▸ **PASSAGE GIVEN**:
— begin —

Therefore, it would be desirable to provide a new and improved
apparatus and method to allow a directional downhole drilling
operation.
BRIEF DESCRIPTION
In one aspect, the present disclosure relates to an auto-adjustable
directional drilling apparatus, comprising: a drive-shaft housing;
a drill collar coupled to the drive-shaft housing; a drive shaft
passing through the drive-shaft housing and the drill collar; an
active stabilizer fixed to the drive-shaft housing and movably
coupled to the drill collar; a sliding assembly comprising a base
support fixed to the drill collar and a sliding base coupled to the
drive-shaft housing, wherein the base support defines a slide way
and the sliding base is slidably disposed in the slide way; and an
actuating module coupled to the sliding base for driving the
sliding base to slide along the slide way.

— end —

▸ **TO DO**:
[a] In the drilling apparatus description, what is the active stabilizer fixed to?
[b] Why does the drilling apparatus description couple the actuating module to the sliding base? Answer in one to three sentences.
[c] Carry the drilling apparatus description forward from its final sentence.

▸ **AVAILABLE DATA**:
— begin —

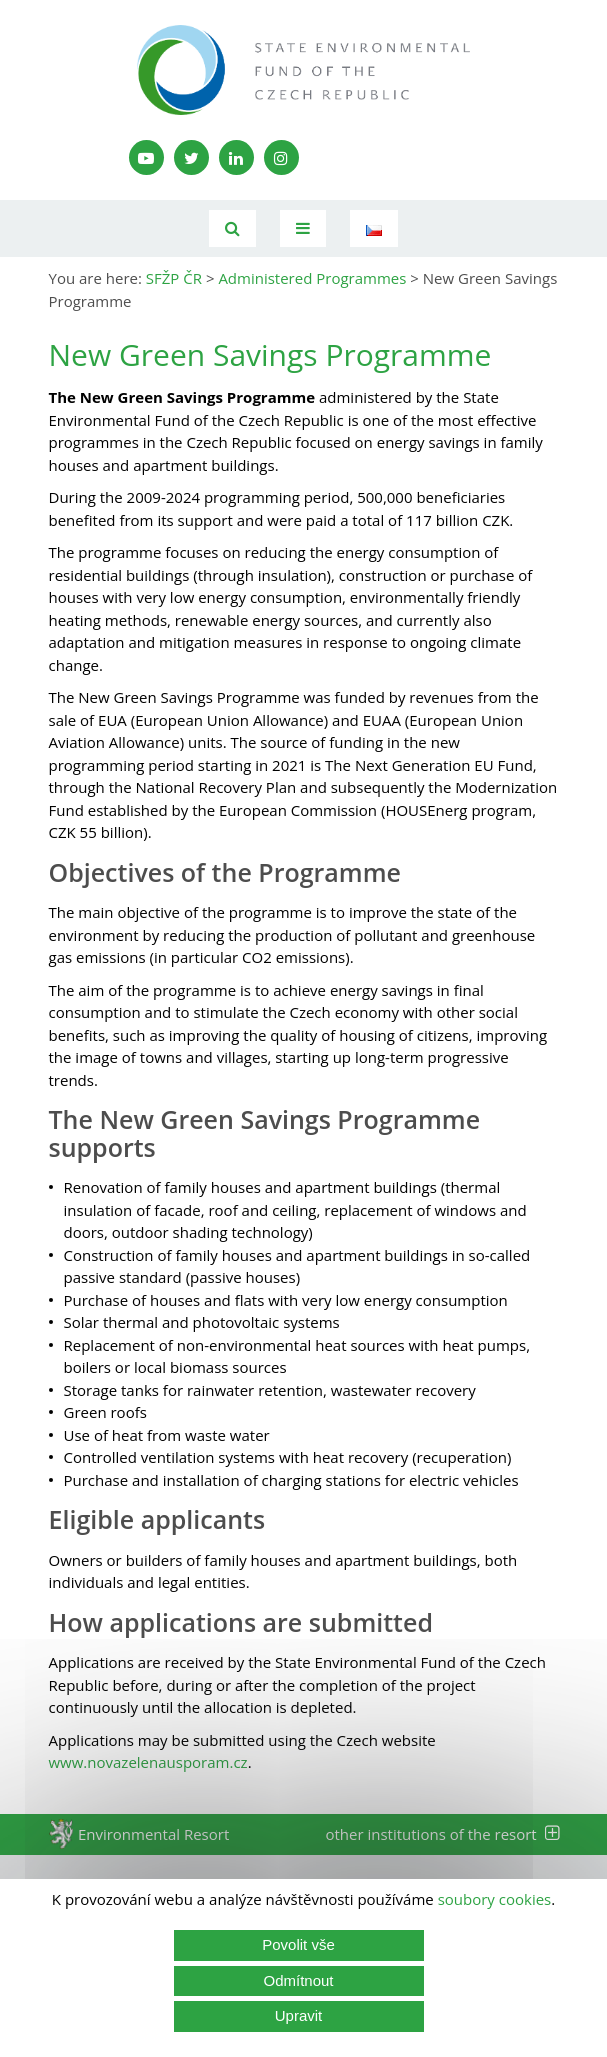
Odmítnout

— end —

▸ **RESULTS FOR THE EXERCISE**:
[a] The drive-shaft housing.

[b] The actuating module is coupled to the sliding base to drive it. This makes the sliding base slide along the slide way defined by the base support, which is fixed to the drill collar.

[c]
In another aspect, the present disclosure relates to an
auto-adjustable directional drilling, method, comprising:
generating a force via an actuating module coupled to a sliding
base disposed in a slide way defined by a base support fixed to a
drill collar coupled to a drive-shaft housing, an active stabilizer
being fixed to the drive-shaft housing and movably coupled to the
drill collar; utilizing the force to slide the sliding base along
the slide way, so as to lead to a relative movement between the
active stabilizer and the drill collar and generate a bent angle
between the drive-shaft housing and the drill collar.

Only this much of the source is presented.